▶ [RECORDS FOR THIS TASK]
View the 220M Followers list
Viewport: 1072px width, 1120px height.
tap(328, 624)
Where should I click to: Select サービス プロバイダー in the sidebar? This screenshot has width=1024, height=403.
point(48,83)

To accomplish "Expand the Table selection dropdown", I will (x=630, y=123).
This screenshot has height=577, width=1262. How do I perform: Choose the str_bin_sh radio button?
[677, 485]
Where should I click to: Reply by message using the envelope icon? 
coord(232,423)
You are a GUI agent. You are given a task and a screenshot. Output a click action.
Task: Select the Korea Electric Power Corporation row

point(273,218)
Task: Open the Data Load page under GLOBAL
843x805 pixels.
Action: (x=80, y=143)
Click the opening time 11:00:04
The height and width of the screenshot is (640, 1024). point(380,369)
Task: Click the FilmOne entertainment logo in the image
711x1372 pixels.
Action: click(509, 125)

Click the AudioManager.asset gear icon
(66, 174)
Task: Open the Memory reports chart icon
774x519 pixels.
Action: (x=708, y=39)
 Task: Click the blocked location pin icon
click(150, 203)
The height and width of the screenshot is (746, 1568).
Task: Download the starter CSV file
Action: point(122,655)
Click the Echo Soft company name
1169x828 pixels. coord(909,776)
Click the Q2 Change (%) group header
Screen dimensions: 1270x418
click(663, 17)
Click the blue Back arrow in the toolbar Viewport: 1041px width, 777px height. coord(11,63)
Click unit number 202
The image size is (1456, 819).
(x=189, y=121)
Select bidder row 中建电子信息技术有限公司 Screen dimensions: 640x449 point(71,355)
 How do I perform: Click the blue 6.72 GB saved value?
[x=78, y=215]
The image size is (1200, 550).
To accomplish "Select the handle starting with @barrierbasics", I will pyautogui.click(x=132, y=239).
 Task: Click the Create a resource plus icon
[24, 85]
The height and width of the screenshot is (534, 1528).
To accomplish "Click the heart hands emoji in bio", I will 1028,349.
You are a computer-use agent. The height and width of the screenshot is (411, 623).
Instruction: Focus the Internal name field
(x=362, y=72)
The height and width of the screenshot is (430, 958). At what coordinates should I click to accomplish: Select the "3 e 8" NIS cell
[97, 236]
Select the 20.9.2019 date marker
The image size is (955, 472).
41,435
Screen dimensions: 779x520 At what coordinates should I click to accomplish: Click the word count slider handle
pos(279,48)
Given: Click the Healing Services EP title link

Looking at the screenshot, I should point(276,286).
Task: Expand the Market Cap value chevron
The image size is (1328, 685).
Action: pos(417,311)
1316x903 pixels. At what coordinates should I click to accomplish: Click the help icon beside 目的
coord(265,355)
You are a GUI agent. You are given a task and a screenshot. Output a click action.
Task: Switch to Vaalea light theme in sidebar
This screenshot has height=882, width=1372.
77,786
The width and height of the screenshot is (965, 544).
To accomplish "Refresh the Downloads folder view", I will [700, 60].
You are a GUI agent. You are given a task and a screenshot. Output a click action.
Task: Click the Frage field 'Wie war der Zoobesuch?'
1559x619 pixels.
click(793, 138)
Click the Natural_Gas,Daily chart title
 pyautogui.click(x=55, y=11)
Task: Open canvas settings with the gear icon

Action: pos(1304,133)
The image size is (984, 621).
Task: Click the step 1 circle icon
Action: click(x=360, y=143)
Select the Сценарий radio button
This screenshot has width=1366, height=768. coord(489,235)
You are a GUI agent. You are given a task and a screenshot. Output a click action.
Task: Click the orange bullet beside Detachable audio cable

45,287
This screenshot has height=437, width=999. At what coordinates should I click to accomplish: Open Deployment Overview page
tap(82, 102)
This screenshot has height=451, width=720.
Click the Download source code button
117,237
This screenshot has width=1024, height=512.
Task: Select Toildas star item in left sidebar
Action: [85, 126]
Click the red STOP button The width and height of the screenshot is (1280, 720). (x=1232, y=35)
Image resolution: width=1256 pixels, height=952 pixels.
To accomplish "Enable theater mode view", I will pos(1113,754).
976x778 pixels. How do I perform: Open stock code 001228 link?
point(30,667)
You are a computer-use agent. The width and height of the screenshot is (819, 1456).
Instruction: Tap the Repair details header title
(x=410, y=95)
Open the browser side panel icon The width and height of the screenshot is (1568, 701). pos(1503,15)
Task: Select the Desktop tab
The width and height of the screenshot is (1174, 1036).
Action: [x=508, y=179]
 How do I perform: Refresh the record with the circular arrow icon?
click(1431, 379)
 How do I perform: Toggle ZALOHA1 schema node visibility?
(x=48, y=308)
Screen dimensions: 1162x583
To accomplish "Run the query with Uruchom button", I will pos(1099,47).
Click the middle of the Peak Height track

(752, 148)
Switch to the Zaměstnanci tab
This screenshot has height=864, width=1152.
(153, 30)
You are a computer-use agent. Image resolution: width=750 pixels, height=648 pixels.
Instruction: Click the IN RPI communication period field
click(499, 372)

▶ [THE TASK]
Find the string "Expand" in the material above, and report every line where it occurs.

▶ [EXERCISE RESPONSE]
To accomplish "Expand the Table selection dropdown", I will (x=630, y=123).
Task: Expand the Market Cap value chevron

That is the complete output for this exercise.